## [About this task]
Find each line below where the word "current" occurs, and copy it.

━━ Material shown ━━

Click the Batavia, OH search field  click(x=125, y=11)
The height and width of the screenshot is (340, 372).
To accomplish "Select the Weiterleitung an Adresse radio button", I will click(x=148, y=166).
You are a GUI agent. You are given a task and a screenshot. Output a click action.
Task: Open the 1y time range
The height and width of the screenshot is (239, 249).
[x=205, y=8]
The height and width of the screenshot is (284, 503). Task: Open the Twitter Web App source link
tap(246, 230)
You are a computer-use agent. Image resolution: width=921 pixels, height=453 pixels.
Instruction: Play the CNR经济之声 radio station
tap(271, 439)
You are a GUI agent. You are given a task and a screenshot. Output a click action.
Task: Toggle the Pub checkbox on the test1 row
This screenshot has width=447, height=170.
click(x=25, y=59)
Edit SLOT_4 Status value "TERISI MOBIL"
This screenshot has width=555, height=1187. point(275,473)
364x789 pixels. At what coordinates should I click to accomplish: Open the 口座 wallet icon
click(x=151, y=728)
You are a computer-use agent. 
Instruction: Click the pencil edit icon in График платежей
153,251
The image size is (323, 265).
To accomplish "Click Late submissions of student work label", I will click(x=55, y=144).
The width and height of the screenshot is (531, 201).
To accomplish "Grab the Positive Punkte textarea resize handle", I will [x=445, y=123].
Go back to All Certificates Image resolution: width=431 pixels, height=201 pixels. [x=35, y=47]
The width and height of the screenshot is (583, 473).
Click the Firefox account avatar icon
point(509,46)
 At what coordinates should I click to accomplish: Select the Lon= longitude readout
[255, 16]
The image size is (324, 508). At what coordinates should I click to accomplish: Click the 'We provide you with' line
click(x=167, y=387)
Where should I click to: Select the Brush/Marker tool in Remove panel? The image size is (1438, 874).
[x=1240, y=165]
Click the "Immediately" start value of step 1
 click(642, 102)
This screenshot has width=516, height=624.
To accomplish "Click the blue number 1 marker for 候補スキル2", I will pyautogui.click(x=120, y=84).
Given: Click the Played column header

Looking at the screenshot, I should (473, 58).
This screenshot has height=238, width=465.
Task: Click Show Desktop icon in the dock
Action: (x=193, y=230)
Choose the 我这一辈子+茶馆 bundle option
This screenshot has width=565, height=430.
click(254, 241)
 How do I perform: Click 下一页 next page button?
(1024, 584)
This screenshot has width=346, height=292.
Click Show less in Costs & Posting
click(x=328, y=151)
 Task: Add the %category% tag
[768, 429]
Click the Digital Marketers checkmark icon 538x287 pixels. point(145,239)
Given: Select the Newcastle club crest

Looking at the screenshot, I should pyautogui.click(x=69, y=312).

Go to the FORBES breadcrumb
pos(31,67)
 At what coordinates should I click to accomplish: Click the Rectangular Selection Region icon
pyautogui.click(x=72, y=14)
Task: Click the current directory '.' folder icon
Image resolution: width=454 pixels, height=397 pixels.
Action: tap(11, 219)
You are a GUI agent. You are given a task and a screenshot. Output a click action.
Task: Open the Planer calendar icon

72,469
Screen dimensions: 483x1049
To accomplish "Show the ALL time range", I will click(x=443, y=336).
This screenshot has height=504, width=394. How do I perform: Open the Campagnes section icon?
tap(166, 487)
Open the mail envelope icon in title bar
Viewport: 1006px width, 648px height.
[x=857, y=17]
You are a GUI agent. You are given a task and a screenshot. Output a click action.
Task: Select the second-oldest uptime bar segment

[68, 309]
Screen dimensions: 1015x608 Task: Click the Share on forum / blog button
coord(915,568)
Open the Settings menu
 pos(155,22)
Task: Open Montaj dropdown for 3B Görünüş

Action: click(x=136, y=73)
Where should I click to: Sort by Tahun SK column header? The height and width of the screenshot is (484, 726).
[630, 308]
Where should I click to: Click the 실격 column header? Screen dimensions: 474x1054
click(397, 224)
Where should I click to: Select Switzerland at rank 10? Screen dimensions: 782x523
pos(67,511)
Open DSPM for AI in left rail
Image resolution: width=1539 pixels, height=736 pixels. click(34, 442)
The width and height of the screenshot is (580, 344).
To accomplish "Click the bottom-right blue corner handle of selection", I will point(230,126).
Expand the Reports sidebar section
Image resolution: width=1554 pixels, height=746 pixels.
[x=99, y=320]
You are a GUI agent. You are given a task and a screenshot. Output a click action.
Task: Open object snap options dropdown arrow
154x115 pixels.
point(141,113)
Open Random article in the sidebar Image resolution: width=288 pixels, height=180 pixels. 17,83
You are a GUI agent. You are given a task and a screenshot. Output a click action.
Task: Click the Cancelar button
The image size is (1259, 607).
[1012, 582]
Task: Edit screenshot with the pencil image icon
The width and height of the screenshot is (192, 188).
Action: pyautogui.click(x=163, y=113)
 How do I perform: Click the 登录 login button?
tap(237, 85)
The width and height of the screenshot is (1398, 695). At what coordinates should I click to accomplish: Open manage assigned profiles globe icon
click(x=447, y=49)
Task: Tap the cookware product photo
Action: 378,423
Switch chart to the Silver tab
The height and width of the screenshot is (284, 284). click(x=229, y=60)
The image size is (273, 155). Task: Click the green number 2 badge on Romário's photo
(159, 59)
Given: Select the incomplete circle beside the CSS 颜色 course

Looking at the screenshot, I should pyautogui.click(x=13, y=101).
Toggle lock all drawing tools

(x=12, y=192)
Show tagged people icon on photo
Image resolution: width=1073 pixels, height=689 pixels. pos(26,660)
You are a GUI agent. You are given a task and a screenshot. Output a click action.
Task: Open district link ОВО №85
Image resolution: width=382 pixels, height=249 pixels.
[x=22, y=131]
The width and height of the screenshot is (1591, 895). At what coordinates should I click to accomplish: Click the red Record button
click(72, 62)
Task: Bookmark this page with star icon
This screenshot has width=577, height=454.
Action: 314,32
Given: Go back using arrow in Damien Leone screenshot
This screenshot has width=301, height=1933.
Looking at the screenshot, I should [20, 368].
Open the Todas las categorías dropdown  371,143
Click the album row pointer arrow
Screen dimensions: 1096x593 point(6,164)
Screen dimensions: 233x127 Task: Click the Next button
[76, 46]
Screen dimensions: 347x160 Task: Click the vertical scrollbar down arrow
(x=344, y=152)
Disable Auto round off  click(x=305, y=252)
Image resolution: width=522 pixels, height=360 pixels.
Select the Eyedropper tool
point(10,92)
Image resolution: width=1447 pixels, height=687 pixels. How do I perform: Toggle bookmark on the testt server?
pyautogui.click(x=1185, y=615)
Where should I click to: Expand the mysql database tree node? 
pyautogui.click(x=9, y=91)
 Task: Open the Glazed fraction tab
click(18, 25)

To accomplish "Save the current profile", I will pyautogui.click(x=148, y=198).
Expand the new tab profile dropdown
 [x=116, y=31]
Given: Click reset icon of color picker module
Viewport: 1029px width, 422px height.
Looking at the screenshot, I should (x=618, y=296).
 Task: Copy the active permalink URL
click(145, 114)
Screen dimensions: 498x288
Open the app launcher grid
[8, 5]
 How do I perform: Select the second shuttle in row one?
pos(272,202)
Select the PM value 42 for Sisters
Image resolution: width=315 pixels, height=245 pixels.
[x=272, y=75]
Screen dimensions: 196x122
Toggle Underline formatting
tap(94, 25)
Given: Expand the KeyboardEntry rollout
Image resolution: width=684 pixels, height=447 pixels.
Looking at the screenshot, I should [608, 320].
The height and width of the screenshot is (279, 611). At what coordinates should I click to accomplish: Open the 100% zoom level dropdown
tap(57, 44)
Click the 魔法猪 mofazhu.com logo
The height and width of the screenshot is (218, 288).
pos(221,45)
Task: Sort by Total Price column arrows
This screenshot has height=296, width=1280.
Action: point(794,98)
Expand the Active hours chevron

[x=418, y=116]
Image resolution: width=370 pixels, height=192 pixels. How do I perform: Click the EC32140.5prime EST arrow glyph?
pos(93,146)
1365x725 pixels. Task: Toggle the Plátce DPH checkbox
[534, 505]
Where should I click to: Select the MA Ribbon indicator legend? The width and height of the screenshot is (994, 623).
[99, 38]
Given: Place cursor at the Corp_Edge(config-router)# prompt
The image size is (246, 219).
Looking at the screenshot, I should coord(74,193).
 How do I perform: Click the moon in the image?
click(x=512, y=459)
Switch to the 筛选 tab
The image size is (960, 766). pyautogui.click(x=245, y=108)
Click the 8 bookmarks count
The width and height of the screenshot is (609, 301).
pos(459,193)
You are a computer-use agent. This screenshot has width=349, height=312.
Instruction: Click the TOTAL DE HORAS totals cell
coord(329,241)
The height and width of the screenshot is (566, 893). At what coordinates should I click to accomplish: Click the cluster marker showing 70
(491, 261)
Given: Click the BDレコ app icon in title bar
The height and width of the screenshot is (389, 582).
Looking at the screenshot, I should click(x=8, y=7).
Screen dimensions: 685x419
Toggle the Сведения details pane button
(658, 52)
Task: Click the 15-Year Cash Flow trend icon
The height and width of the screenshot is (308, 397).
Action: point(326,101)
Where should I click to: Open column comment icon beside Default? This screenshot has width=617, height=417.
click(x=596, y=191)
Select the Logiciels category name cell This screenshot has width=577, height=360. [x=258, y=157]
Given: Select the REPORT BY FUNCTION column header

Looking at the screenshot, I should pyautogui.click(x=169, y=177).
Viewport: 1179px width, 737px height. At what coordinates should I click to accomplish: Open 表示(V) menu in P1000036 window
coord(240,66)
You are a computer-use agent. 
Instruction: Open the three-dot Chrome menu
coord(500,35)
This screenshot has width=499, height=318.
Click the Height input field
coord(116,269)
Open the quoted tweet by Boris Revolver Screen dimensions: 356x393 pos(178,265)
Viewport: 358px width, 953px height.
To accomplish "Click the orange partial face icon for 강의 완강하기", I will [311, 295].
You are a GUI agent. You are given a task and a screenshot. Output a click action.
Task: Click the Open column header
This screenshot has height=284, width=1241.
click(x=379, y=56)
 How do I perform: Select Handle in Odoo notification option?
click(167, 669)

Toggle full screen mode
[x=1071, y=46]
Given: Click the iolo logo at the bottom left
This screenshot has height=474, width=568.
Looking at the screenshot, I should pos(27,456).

━━━

## [Output of the exercise]
Task: Click the current directory '.' folder icon
To accomplish "Save the current profile", I will pyautogui.click(x=148, y=198).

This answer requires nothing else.